The post went on to thank library lovers for sending thousands of messages to state legislators about “how important public libraries are to the economic, educational, and social life of our city.” H.B. 1828 authorizes a temporary sales-tax hike for Philadelphians and a two-year deferral of payments into the municipal workers’ pension fund. Gov. Ed Rendell indicated that he would sign the bill, which was presented to him September 18.

This was the second time in less than a year that 11 of FLP’s branches had been targeted for closure. Other city services that would have been wiped out by Plan C were recreation centers and municipal funding for the courts. Also slated were the layoffs of 1,000 police officers and the halving of garbage pickup from four to two times per month, the Philadelphia Inquirer reported September 12.

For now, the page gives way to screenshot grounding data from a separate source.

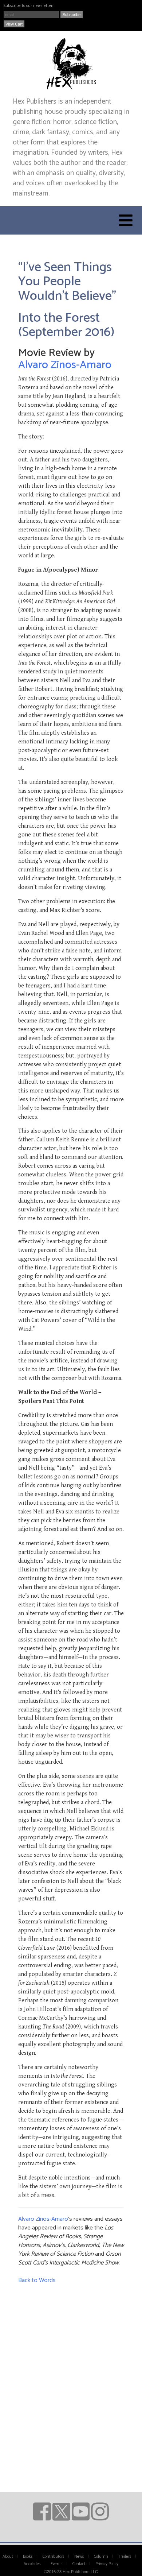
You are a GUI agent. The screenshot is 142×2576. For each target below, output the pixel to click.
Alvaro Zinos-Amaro (64, 365)
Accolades (32, 2564)
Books (28, 2556)
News (79, 2556)
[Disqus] (71, 2380)
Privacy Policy (106, 2564)
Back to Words (37, 2280)
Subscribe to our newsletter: (28, 6)
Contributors (53, 2556)
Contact (79, 2564)
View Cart (14, 24)
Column (101, 2556)
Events (57, 2564)
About (8, 2556)
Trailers (124, 2556)
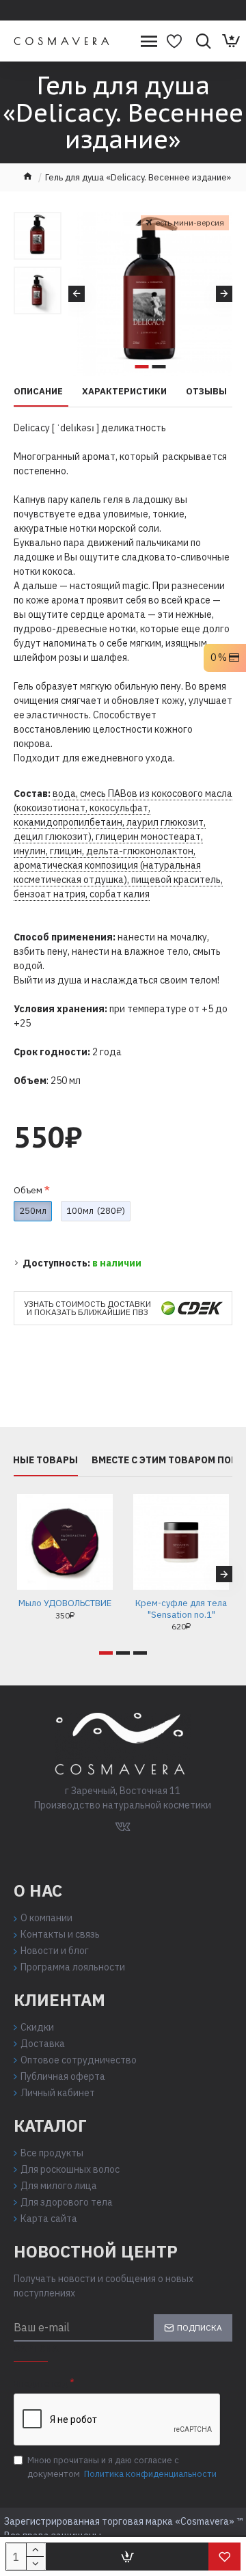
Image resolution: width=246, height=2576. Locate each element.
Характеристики (124, 391)
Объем (28, 1190)
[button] (76, 294)
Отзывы (206, 391)
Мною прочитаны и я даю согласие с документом (122, 2467)
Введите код (41, 2383)
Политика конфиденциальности (150, 2474)
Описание (38, 391)
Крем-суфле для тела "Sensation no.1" (181, 1609)
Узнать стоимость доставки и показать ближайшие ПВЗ (87, 1308)
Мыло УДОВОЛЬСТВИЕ (64, 1603)
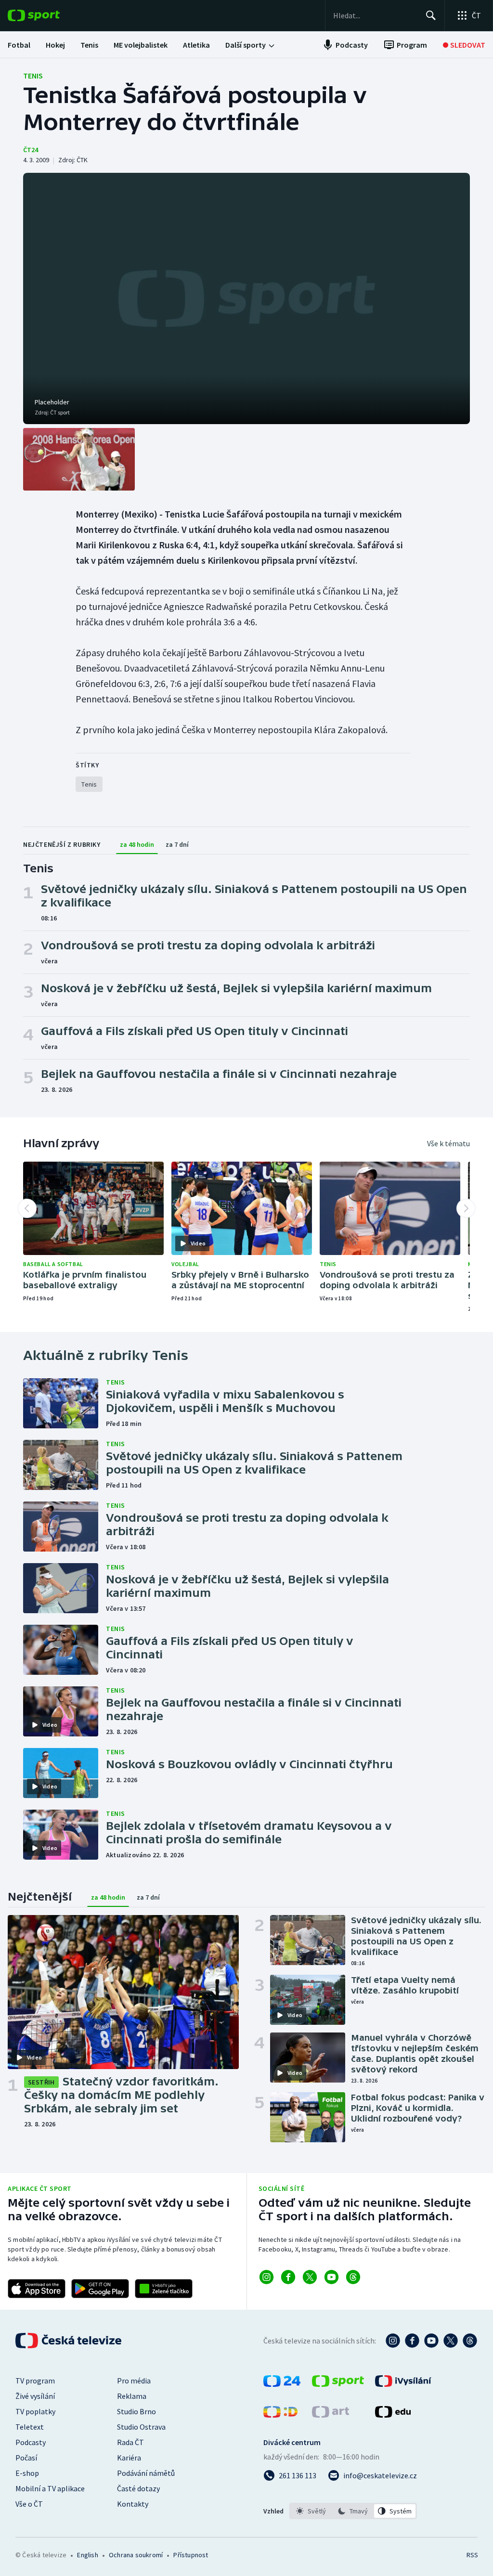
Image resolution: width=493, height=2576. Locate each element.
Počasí (26, 2457)
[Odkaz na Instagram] (266, 2277)
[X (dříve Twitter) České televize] (450, 2340)
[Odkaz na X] (310, 2277)
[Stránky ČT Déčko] (280, 2415)
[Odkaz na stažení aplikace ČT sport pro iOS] (36, 2288)
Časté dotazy (138, 2488)
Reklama (131, 2396)
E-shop (27, 2473)
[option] (311, 2511)
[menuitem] (19, 44)
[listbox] (353, 2511)
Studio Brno (136, 2411)
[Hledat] (431, 15)
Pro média (134, 2380)
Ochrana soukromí (136, 2554)
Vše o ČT (29, 2504)
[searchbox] (375, 15)
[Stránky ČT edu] (393, 2415)
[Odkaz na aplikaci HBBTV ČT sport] (164, 2288)
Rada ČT (130, 2442)
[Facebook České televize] (412, 2340)
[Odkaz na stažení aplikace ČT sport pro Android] (100, 2288)
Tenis (33, 75)
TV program (35, 2380)
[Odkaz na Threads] (353, 2277)
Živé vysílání (35, 2396)
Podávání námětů (146, 2473)
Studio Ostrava (141, 2427)
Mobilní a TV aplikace (50, 2488)
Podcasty (30, 2442)
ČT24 (30, 149)
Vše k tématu (448, 1143)
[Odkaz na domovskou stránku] (48, 15)
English (87, 2554)
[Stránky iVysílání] (403, 2384)
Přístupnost (190, 2554)
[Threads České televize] (470, 2340)
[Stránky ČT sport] (338, 2384)
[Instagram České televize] (393, 2340)
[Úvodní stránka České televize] (69, 2340)
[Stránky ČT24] (281, 2384)
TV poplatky (35, 2411)
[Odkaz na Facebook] (288, 2277)
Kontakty (132, 2504)
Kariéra (129, 2457)
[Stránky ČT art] (330, 2415)
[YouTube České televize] (431, 2340)
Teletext (29, 2427)
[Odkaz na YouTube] (331, 2277)
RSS (472, 2554)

Only a week earlier, library officials had posted a notice online as well as on building doors that lack of funds was forcing the indefinite closure of the entire 54-facility system as of October 2. Library spokesperson Sandy Horrocks spelled out in no uncertain terms the consequences of such a loss: “With almost 7 million visits annually and 22 million hits to its website, the Free Library is the most heavily used of all institutions in the city [and] as the largest provider of internet access in a City where 41% of homes lack web connection, the Library provides the essential link to information, jobs and resources found only online.”

With the Philadelphia budget crisis eased for the time being, the governor and lawmakers may be close to breaking a budget stalemate more than two months after the July 1 start of the fiscal year, according to Pennsylvania Library Association Executive Director Glenn Miller, who described the situation as “fluid.” Meanwhile, Miller was encouraging librarians statewide to keep advocating for fiscal support.

In August, Gov. Rendell vetoed almost half of a $37-billion stopgap budget, including $37 million in state aid to libraries, explaining that he sought “leverage” to sway the legislature into closing a $3.25-billion deficit while prioritizing public education. He took that action after legislators rejected his proposal to slash state library aid by 55%; the General Assembly budget substituted a 14% cut.

Although the reduction amount remains unknown and the next state-aid disbursements are not due before January, some libraries have already begun tightening their belts in anticipation of hard times. Fearing a $340,000 budget cut, Allentown Public Library closed its South branch in late August, according to the August 20 Allentown Morning Call, and the State Library of Pennsylvania halved its service hours as of August 17.